§ Exercise task
Write the next part of the passage about the bridge-monitoring sensor database and visual analytics systems, starting after its final sentence.

§ Passage provided
==========

1.1 Sensing Database System
A prototype system for large sensor data management was developed. It is built on a distributed NoSQL database management system that enables scalable and flexible sensor data management. We evaluated the performance of the system and showed that it can retrieve any fragment of stored sensor data efficiently. We also developed a video analysis system for extracting vehicle images from surveillance video data. The system extracts vehicles by background image processing and vehicle recognition in video frames. It was confirmed that the system could extract vehicle images accurately when we checked surveillance video data during sunny daytime on Myoko Bridge.

1.2 Visual Analytics System
An exploratory visual analytics system with multiple views was developed. First, a calculus system was constructed to calculate statistical values such as mean, maximum, RMS and analytic scores such as number of abnormal vibrations. It uses long-term data from three-point accelerometer sensors as well as meteorological data such as inside/outside atmospheric temperatures of a bridge. Second, an analytic system was constructed which can detect anomalous vibrations and stress distribution changes in a bridge structure using data visualization of multiple real-time synchronous data streams. The developed system is available at the open source software repository GitHub (https://github.com/truemrwalker/wblwrld3/).

==========

§ Excerpted data

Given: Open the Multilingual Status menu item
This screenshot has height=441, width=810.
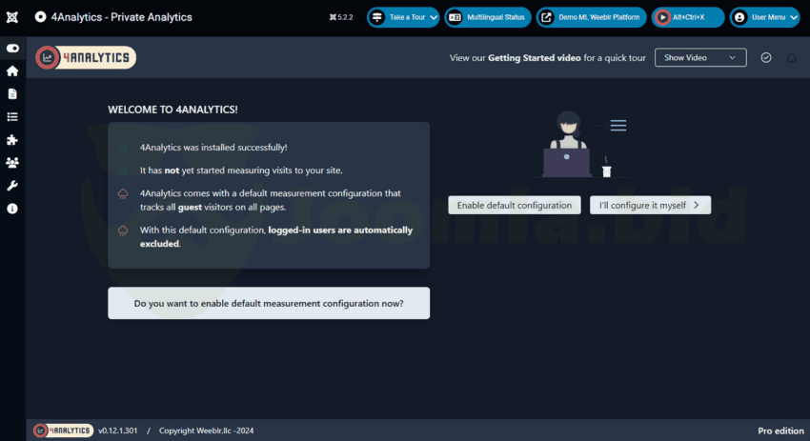Looking at the screenshot, I should point(487,17).
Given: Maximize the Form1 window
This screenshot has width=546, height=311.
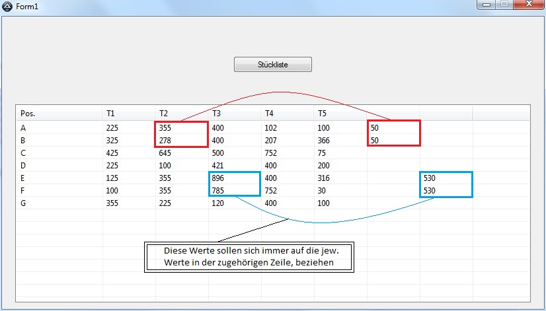Looking at the screenshot, I should click(504, 5).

==========

§ Answer to this task
1.3 High-precision Time Synchronization Multi-Sensing Technology
A multi-sensing technology was developed that secures time synchronicity without GPS and various communications by giving time information using a chip scale atomic clock (CSAC). We implemented an autonomous time synchronization multi-sensing practical module on Myoko Bridge and the Central Expressway and made improvements. The specified performance was confirmed against the following improvements: expansion of external analog sensor input interface to 3 channels, enhanced AD converter to 24 bits, enhanced FPGA, wireless communication function realized with commercially available Raspberry Pi and time synchronization by IEEE 1588.

1.4 Data mining for bridge monitoring data via collaboration between Information Technology and Civil Engineering
The relation between atmospheric temperature and the natural frequency was extracted. We found the natural frequencies at Myoko Bridge seemed not to depend on temperature so large compared with other steel-type bridges. This characteristic of the natural frequency is good for an index characterizing the bridge condition. However, it is known that the natural frequency is insensitive to damages of a bridge, as its initial stiffness does not change unless a designed live load is put on it. Thus, we have also been searching for characteristic values having sensitivity for damages using numerical simulations.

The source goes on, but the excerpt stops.